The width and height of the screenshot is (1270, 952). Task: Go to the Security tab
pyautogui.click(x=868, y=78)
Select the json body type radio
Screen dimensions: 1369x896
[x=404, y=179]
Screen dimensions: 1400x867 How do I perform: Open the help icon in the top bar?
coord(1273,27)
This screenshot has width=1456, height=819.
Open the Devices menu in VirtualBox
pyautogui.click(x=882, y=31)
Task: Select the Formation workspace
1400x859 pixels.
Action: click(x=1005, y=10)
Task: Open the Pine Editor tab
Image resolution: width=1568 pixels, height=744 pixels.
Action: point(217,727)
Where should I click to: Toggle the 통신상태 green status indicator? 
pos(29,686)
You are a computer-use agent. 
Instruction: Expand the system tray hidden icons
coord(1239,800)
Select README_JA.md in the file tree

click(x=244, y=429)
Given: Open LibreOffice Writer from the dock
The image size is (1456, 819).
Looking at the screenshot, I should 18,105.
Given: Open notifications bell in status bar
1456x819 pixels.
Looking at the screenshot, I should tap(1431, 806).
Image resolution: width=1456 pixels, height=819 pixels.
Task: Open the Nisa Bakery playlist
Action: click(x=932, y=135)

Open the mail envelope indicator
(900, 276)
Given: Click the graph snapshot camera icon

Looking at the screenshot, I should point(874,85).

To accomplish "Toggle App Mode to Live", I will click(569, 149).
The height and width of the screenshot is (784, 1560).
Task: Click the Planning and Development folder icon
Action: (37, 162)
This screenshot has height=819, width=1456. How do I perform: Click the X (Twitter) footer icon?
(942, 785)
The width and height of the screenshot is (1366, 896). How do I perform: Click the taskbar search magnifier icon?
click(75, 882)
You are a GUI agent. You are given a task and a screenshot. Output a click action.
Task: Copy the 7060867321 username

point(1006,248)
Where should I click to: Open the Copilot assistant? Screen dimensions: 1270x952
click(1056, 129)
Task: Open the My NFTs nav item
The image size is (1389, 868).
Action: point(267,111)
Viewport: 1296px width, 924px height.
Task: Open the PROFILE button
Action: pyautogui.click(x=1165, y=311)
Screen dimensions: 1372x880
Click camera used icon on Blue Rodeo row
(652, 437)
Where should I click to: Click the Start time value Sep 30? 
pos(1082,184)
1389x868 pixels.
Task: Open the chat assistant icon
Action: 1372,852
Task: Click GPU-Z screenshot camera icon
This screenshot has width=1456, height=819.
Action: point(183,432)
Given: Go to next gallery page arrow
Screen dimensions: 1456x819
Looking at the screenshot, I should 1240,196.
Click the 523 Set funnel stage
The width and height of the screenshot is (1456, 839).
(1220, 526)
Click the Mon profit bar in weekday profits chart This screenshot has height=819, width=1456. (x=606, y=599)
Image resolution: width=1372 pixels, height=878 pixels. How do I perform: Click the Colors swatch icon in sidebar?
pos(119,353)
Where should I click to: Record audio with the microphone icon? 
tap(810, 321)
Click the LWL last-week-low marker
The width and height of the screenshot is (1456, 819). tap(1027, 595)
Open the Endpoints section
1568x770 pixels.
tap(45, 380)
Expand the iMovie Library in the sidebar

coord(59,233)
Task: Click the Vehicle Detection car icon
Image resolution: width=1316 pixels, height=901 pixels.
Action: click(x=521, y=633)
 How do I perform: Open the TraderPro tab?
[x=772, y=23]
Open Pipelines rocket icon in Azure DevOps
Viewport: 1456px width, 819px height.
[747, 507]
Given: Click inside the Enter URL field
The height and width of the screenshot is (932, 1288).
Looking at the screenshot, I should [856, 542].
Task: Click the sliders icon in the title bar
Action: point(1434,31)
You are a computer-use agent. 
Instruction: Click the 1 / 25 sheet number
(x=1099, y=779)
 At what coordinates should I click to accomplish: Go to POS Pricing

-*-*-

■ Task description:
Transcribe the listing above in full, word for word.

■ Solution to the exercise:
The width and height of the screenshot is (1270, 952). Task: Go to the Security tab
pyautogui.click(x=868, y=78)
Select the json body type radio
Screen dimensions: 1369x896
[x=404, y=179]
Screen dimensions: 1400x867 How do I perform: Open the help icon in the top bar?
coord(1273,27)
This screenshot has width=1456, height=819.
Open the Devices menu in VirtualBox
pyautogui.click(x=882, y=31)
Task: Select the Formation workspace
1400x859 pixels.
Action: click(x=1005, y=10)
Task: Open the Pine Editor tab
Image resolution: width=1568 pixels, height=744 pixels.
Action: point(217,727)
Where should I click to: Toggle the 통신상태 green status indicator? 
pos(29,686)
You are a computer-use agent. 
Instruction: Expand the system tray hidden icons
coord(1239,800)
Select README_JA.md in the file tree

click(x=244, y=429)
Given: Open LibreOffice Writer from the dock
The image size is (1456, 819).
Looking at the screenshot, I should 18,105.
Given: Open notifications bell in status bar
1456x819 pixels.
Looking at the screenshot, I should tap(1431, 806).
Image resolution: width=1456 pixels, height=819 pixels.
Task: Open the Nisa Bakery playlist
Action: click(x=932, y=135)

Open the mail envelope indicator
(900, 276)
Given: Click the graph snapshot camera icon

Looking at the screenshot, I should point(874,85).

To accomplish "Toggle App Mode to Live", I will click(569, 149).
The height and width of the screenshot is (784, 1560).
Task: Click the Planning and Development folder icon
Action: (37, 162)
This screenshot has height=819, width=1456. How do I perform: Click the X (Twitter) footer icon?
(942, 785)
The width and height of the screenshot is (1366, 896). How do I perform: Click the taskbar search magnifier icon?
click(75, 882)
You are a GUI agent. You are given a task and a screenshot. Output a click action.
Task: Copy the 7060867321 username

point(1006,248)
Where should I click to: Open the Copilot assistant? Screen dimensions: 1270x952
click(1056, 129)
Task: Open the My NFTs nav item
The image size is (1389, 868).
Action: point(267,111)
Viewport: 1296px width, 924px height.
Task: Open the PROFILE button
Action: pyautogui.click(x=1165, y=311)
Screen dimensions: 1372x880
Click camera used icon on Blue Rodeo row
(652, 437)
Where should I click to: Click the Start time value Sep 30? 
pos(1082,184)
1389x868 pixels.
Task: Open the chat assistant icon
Action: 1372,852
Task: Click GPU-Z screenshot camera icon
This screenshot has width=1456, height=819.
Action: point(183,432)
Given: Go to next gallery page arrow
Screen dimensions: 1456x819
Looking at the screenshot, I should 1240,196.
Click the 523 Set funnel stage
The width and height of the screenshot is (1456, 839).
(1220, 526)
Click the Mon profit bar in weekday profits chart This screenshot has height=819, width=1456. (x=606, y=599)
Image resolution: width=1372 pixels, height=878 pixels. How do I perform: Click the Colors swatch icon in sidebar?
pos(119,353)
Where should I click to: Record audio with the microphone icon? 
tap(810, 321)
Click the LWL last-week-low marker
The width and height of the screenshot is (1456, 819). tap(1027, 595)
Open the Endpoints section
1568x770 pixels.
tap(45, 380)
Expand the iMovie Library in the sidebar

coord(59,233)
Task: Click the Vehicle Detection car icon
Image resolution: width=1316 pixels, height=901 pixels.
Action: click(x=521, y=633)
 How do I perform: Open the TraderPro tab?
[x=772, y=23]
Open Pipelines rocket icon in Azure DevOps
Viewport: 1456px width, 819px height.
[747, 507]
Given: Click inside the Enter URL field
The height and width of the screenshot is (932, 1288).
Looking at the screenshot, I should [856, 542].
Task: Click the sliders icon in the title bar
Action: point(1434,31)
You are a computer-use agent. 
Instruction: Click the 1 / 25 sheet number
(x=1099, y=779)
 At what coordinates should I click to accomplish: Go to POS Pricing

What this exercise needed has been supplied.